*DIRECTIONS*. Please keep to the lines below from the one with "The height and width of the screenshot is (1096, 1092)." through the one with "Given: Open the All time filter dropdown", and restate them word for word, ends included.

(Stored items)

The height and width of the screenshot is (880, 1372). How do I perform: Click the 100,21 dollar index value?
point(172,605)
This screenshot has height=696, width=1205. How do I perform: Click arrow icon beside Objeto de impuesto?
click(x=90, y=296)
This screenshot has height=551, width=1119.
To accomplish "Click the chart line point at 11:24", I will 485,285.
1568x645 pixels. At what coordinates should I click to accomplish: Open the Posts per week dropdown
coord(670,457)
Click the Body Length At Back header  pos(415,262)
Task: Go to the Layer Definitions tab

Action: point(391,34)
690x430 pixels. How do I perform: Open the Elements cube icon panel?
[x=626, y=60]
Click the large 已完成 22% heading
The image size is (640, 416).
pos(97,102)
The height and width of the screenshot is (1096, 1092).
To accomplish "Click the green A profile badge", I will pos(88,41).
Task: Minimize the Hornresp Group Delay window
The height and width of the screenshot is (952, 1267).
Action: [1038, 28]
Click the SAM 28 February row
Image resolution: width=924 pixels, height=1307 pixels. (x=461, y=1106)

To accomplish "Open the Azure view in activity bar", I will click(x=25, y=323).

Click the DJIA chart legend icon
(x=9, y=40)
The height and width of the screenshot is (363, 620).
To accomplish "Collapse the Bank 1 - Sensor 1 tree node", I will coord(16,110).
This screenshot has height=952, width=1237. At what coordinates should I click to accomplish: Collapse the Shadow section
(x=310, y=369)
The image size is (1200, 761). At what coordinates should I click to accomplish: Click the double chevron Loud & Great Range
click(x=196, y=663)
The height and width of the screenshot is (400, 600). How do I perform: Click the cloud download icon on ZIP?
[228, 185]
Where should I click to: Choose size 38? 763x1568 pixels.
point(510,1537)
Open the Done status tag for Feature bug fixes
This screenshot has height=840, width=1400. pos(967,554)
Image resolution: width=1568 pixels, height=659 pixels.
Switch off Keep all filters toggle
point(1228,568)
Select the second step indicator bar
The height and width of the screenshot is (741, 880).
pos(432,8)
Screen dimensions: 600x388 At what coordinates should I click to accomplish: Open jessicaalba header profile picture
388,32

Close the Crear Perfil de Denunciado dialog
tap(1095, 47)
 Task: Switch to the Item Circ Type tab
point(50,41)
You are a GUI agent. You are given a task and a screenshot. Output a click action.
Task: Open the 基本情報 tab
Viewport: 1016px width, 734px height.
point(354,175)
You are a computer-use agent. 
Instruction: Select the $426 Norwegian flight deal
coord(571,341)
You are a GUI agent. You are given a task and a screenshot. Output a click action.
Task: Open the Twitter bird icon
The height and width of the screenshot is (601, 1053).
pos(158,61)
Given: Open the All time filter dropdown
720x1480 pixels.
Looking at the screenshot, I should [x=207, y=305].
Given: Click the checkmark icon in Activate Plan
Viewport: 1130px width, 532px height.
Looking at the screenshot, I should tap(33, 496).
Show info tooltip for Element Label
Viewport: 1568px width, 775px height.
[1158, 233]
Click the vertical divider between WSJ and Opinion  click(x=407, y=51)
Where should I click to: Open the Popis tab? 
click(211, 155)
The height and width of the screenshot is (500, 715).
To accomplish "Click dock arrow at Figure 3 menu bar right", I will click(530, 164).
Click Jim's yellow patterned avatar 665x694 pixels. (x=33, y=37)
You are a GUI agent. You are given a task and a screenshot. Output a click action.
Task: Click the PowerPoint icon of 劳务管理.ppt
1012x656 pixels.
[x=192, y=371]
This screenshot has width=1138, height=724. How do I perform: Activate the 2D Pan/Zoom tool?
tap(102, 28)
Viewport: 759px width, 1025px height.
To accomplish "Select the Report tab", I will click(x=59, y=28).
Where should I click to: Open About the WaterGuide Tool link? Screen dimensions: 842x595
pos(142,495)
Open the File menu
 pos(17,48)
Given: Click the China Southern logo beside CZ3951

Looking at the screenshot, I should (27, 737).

*ANSWER TO THE EXERCISE*.
The height and width of the screenshot is (1096, 1092).
To accomplish "Click the green A profile badge", I will pos(88,41).
Task: Minimize the Hornresp Group Delay window
The height and width of the screenshot is (952, 1267).
Action: [1038, 28]
Click the SAM 28 February row
Image resolution: width=924 pixels, height=1307 pixels. (x=461, y=1106)

To accomplish "Open the Azure view in activity bar", I will click(x=25, y=323).

Click the DJIA chart legend icon
(x=9, y=40)
The height and width of the screenshot is (363, 620).
To accomplish "Collapse the Bank 1 - Sensor 1 tree node", I will coord(16,110).
This screenshot has height=952, width=1237. At what coordinates should I click to accomplish: Collapse the Shadow section
(x=310, y=369)
The image size is (1200, 761). At what coordinates should I click to accomplish: Click the double chevron Loud & Great Range
click(x=196, y=663)
The height and width of the screenshot is (400, 600). How do I perform: Click the cloud download icon on ZIP?
[228, 185]
Where should I click to: Choose size 38? 763x1568 pixels.
point(510,1537)
Open the Done status tag for Feature bug fixes
This screenshot has height=840, width=1400. pos(967,554)
Image resolution: width=1568 pixels, height=659 pixels.
Switch off Keep all filters toggle
point(1228,568)
Select the second step indicator bar
The height and width of the screenshot is (741, 880).
pos(432,8)
Screen dimensions: 600x388 At what coordinates should I click to accomplish: Open jessicaalba header profile picture
388,32

Close the Crear Perfil de Denunciado dialog
tap(1095, 47)
 Task: Switch to the Item Circ Type tab
point(50,41)
You are a GUI agent. You are given a task and a screenshot. Output a click action.
Task: Open the 基本情報 tab
Viewport: 1016px width, 734px height.
point(354,175)
You are a computer-use agent. 
Instruction: Select the $426 Norwegian flight deal
coord(571,341)
You are a GUI agent. You are given a task and a screenshot. Output a click action.
Task: Open the Twitter bird icon
The height and width of the screenshot is (601, 1053).
pos(158,61)
Given: Open the All time filter dropdown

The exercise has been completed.